Baseball fans may have a hard time reconciling Clinton’s display of enthusiasm for the World Series-bound Chicago Cubs if they remember she declared herself a Yankees fan during her 2000 run for the Senate from New York.

She gave this explanation for dual loyalties in a Chicago speech in 2014: “I couldn’t stay hitched with a losing team. ... I had to search for a team that would counterbalance the experience of losing every single year, so — I hate to say this, and I know you’ll boo me — I became a Yankees fan.”
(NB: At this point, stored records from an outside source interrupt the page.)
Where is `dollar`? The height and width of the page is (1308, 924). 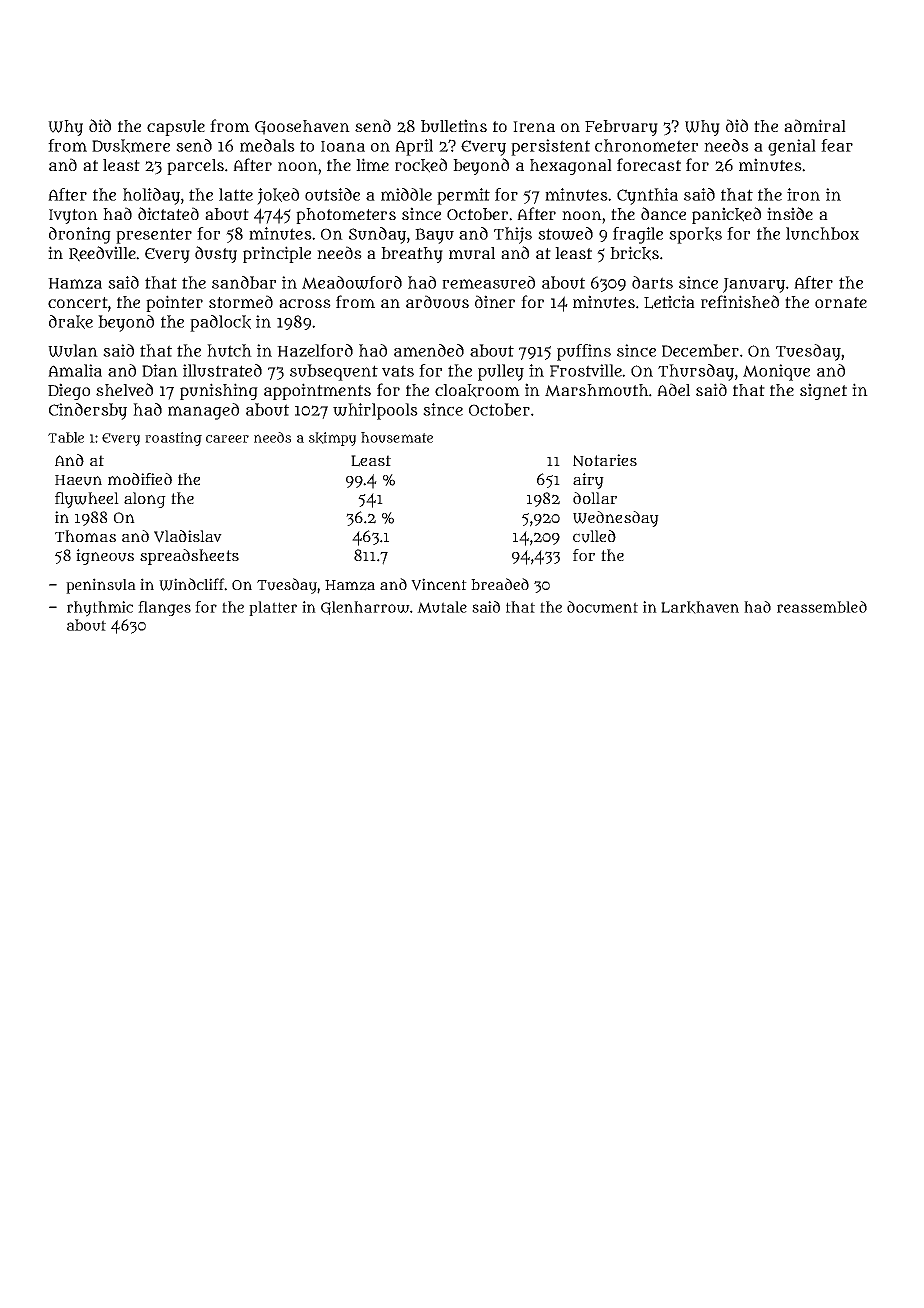 dollar is located at coordinates (595, 498).
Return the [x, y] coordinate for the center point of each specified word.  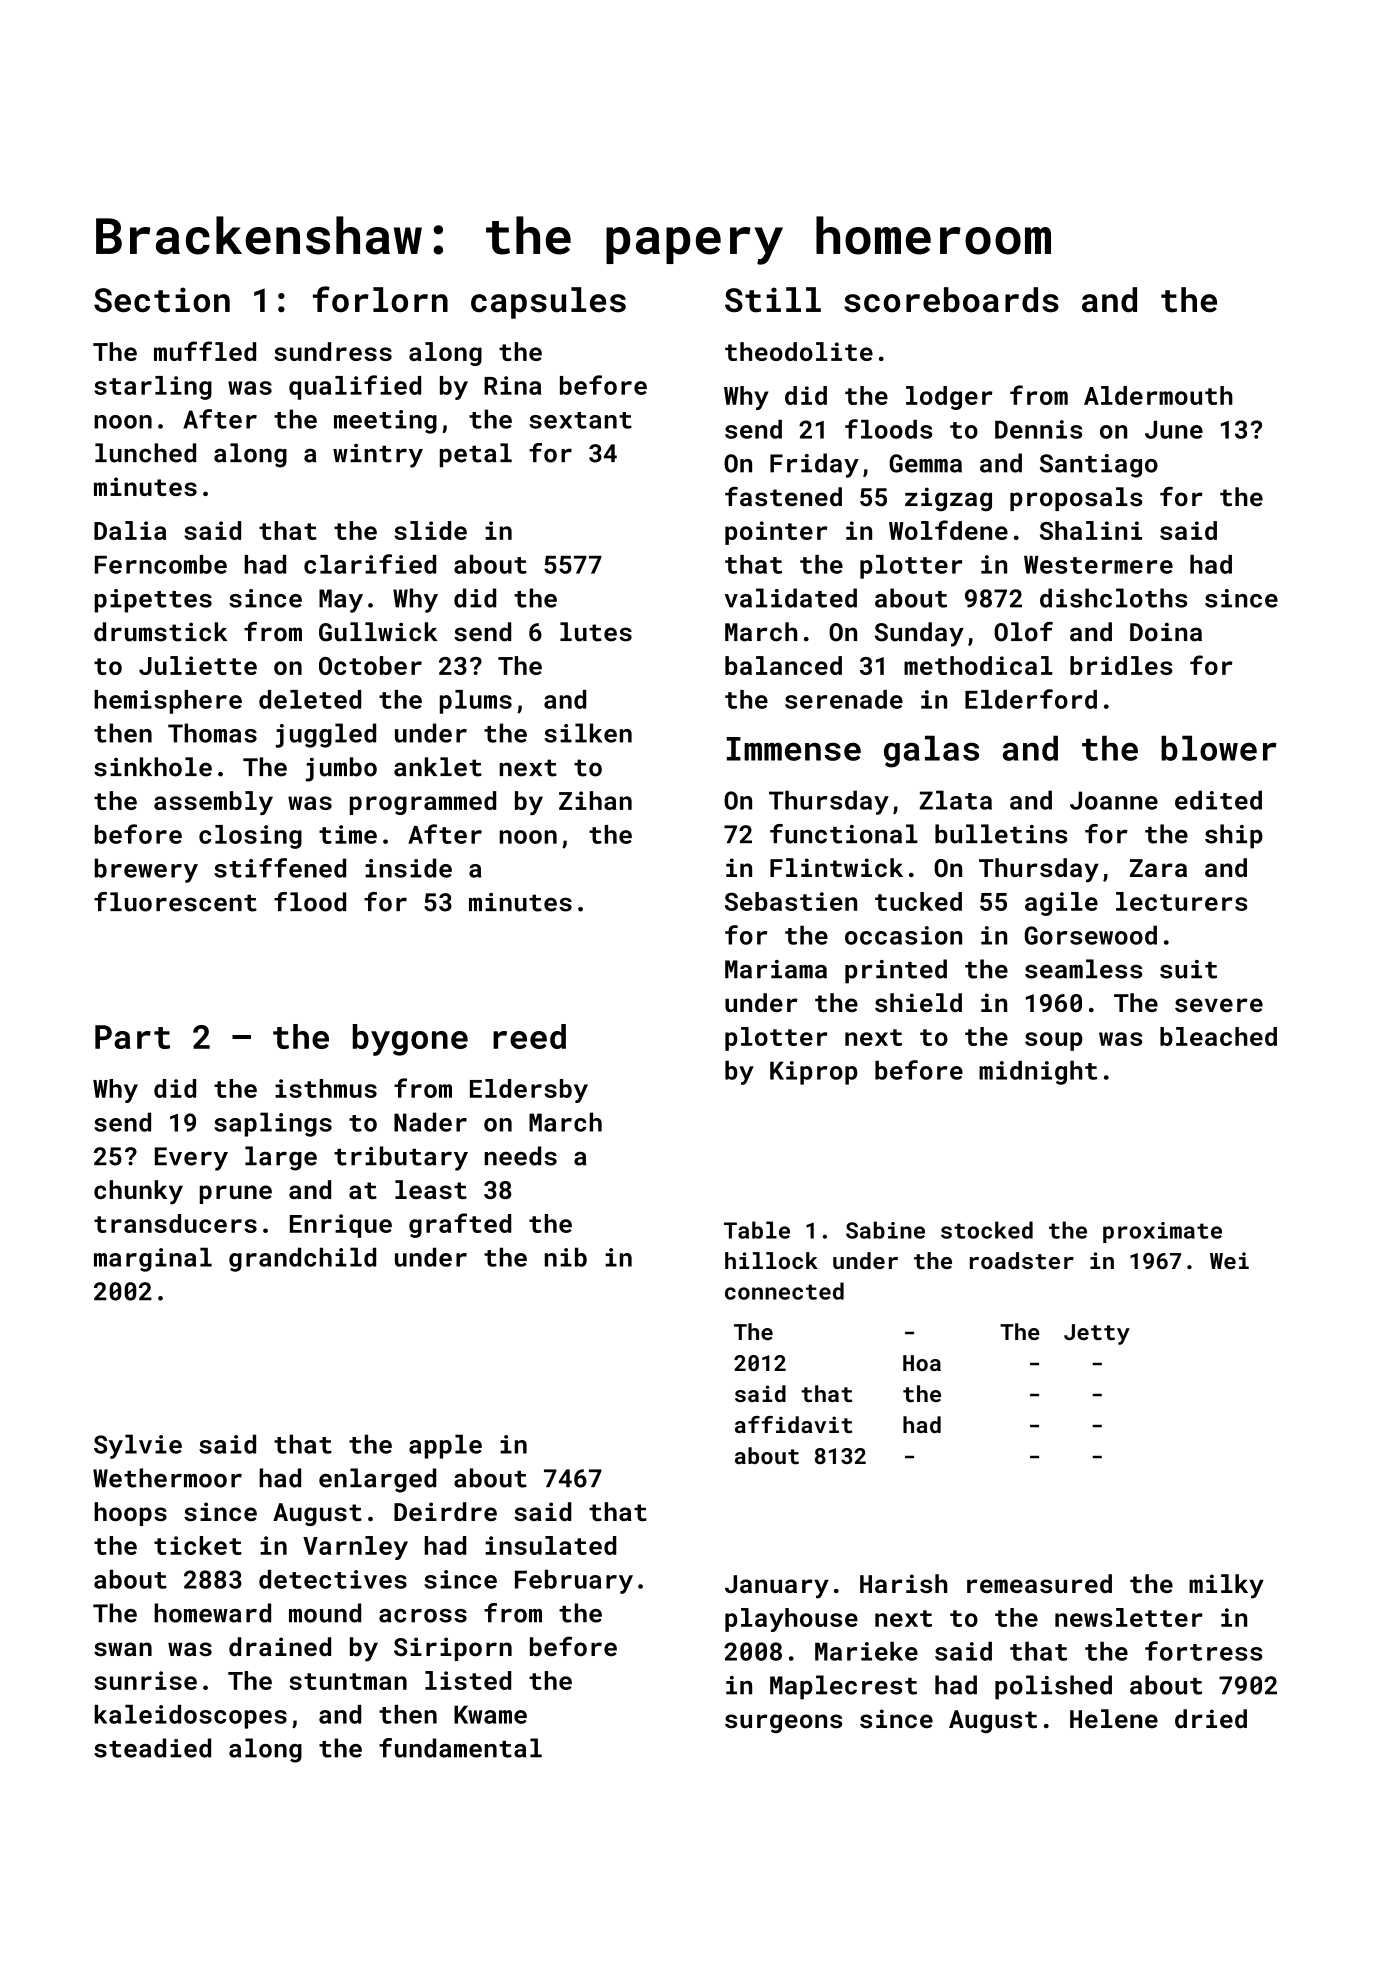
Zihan [595, 800]
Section [162, 300]
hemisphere [168, 702]
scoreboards [951, 300]
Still [773, 300]
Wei [1229, 1260]
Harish [903, 1583]
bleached [1218, 1036]
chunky [138, 1192]
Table [757, 1230]
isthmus [326, 1088]
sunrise [145, 1680]
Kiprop [814, 1073]
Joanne [1114, 800]
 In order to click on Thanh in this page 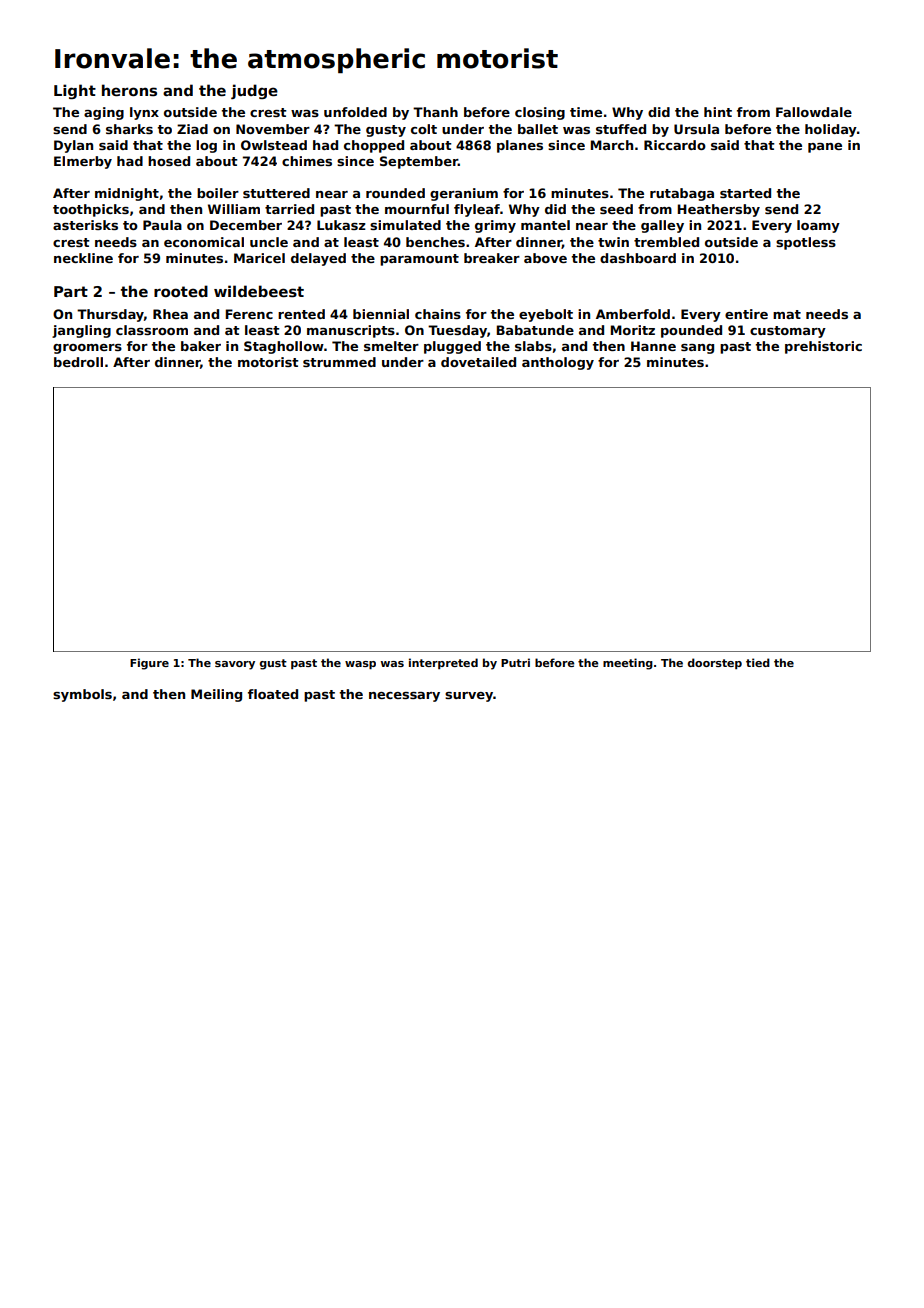, I will do `click(435, 112)`.
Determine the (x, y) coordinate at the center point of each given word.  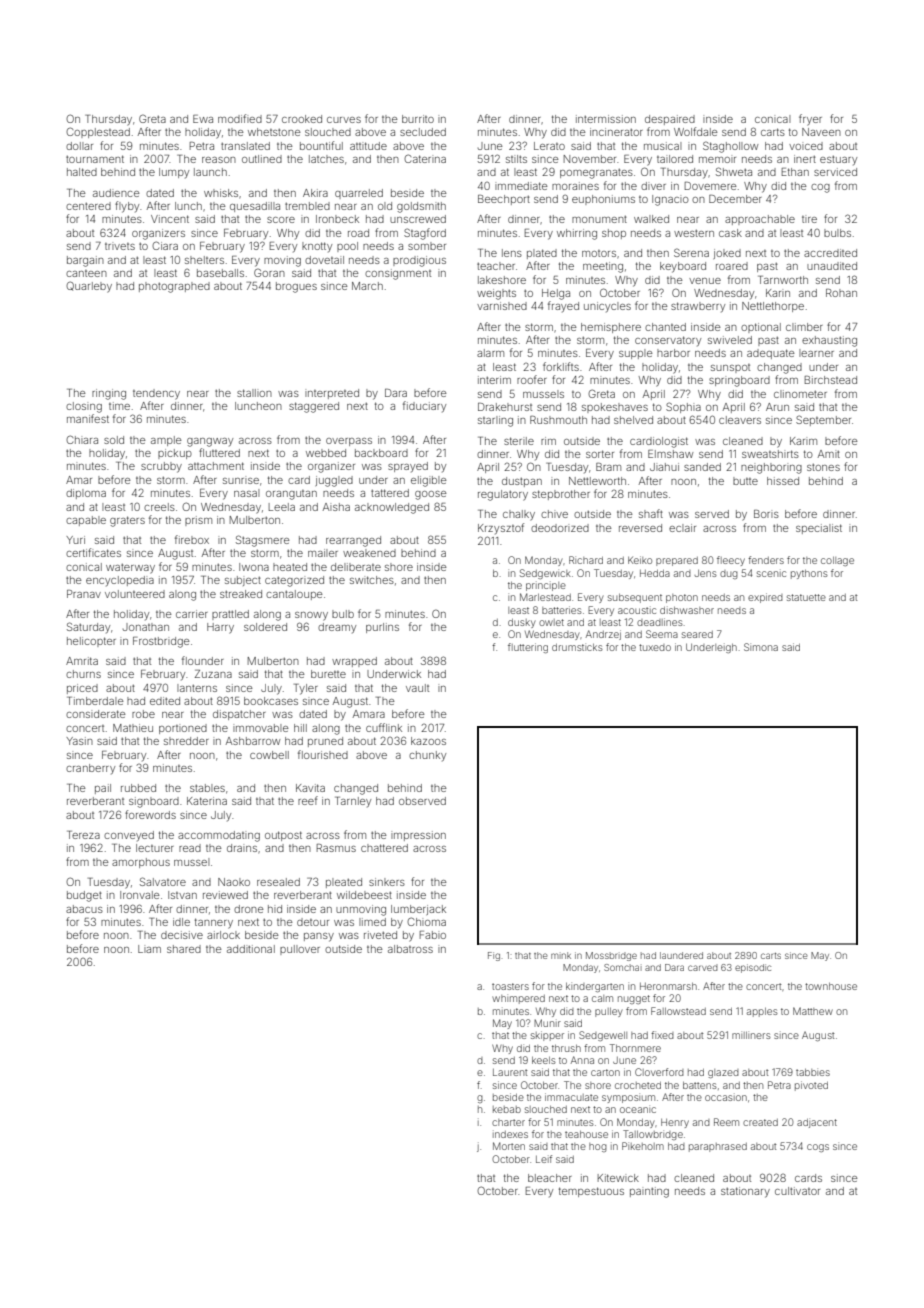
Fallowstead (678, 1011)
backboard (381, 453)
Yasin (79, 741)
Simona (761, 647)
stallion (254, 393)
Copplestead (98, 132)
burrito (418, 119)
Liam (149, 949)
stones (823, 467)
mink (561, 955)
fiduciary (424, 406)
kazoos (428, 741)
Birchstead (831, 380)
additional (251, 949)
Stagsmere (263, 541)
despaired (670, 120)
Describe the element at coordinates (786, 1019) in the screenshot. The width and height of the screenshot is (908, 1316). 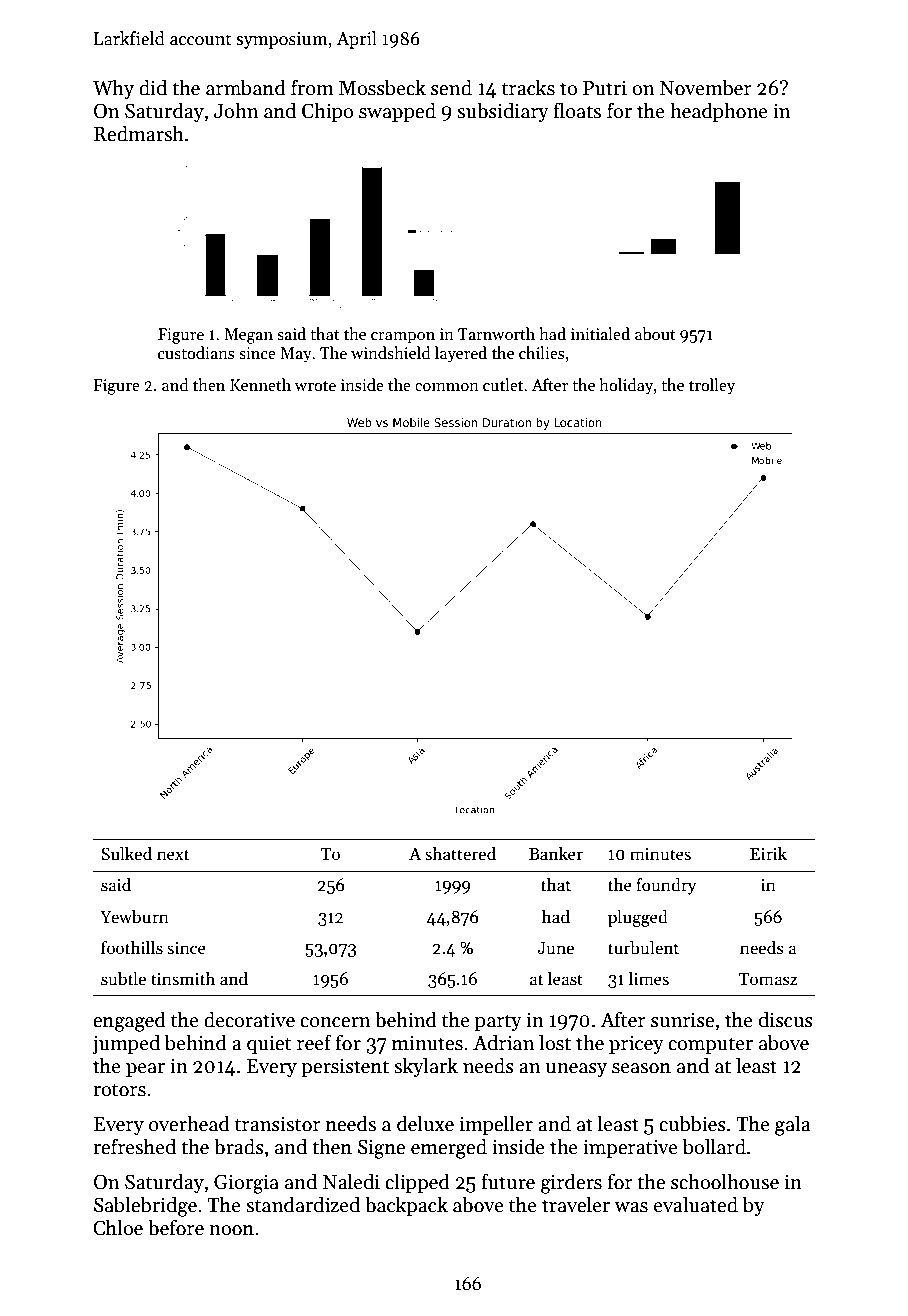
I see `discus` at that location.
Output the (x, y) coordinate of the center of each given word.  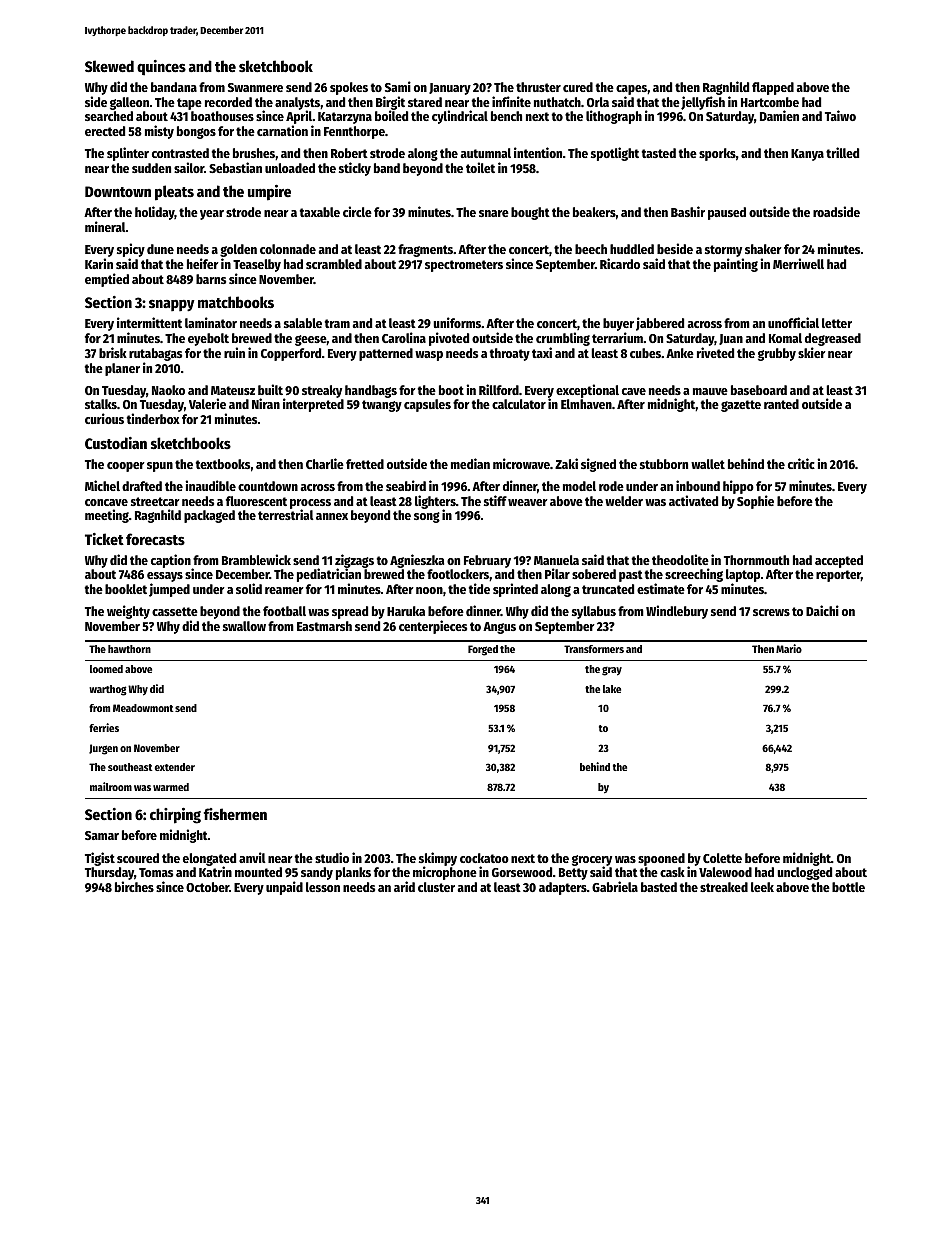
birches (134, 886)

More postseason trivia: Trump made an unsuccessful attempt in 1983 to buy the Cleveland Indians.

What else is happening

  • Clinton and first lady Michelle Obama will campaign together for the first time in North Carolina on Thursday.
  • Maybe it’s Trump’s way of balancing out his debate crack that Clinton is “a nasty woman.” He told a rally in Naples, Florida, that her campaign chairman, John Podesta, is “a nasty guy.”
  • Trump hinted in a Florida interview that he could reverse current diplomatic relations with Cuba upon taking office.
  • WikiLeaks-hacked emails show that Clinton was spurred to rev up her fundraising early in 2015 — with fewer constraints than Obama followed in 2012 — after hearing about Jeb Bush’s cash hauls, The Washington Post reported.
  • Iranian President Hassan Rouhani said in a speech Sunday the U.S. presidential election offered a choice between “bad and worse.” He didn’t specify who was which.
  • "Apprentice" show staff had to work through the chaos wrought by Superstorm Sandy in 2012, they say. 
  • Having Trump atop the ticket is making it harder for Republicans running for the House in districts with large Latino populations, Politico reports.
  • Some residents of Trump Place, a luxury high-rise development on Manhattan’s West Side, want the name removed because it’s an “embarrassment,” BuzzFeed reported.
  • Obama called it 'too late' for down-ballot Republicans to withdraw their earlier Trump support.
  • At a rare Sunday rally, Trump said this:"When I’m president, this is to me, like, this is why I started. Are we glad that I started? Are we happy? ... Well, I’ll let you know on the evening of Nov. 8 whether I’m glad.”
  • Longtime Clinton ally Terry McAuliffe, the Virginia governor, gave $500,000 to the election campaign of the wife of an FBI official who later helped oversee the e-mail investigation, the Wall Street Journal notes
  • "As many Syrians as possible" is what Clinton "wants to take in," Trump tweeted Monday per a "secret tape", concluding: "We cannot let this happen - ISIS!" The format is not believed to suggest that ISIS signed his tweet.
  • Only Sheldon Adelson's Las Vegas Review Journal has backed Trump so far, among major newspapers.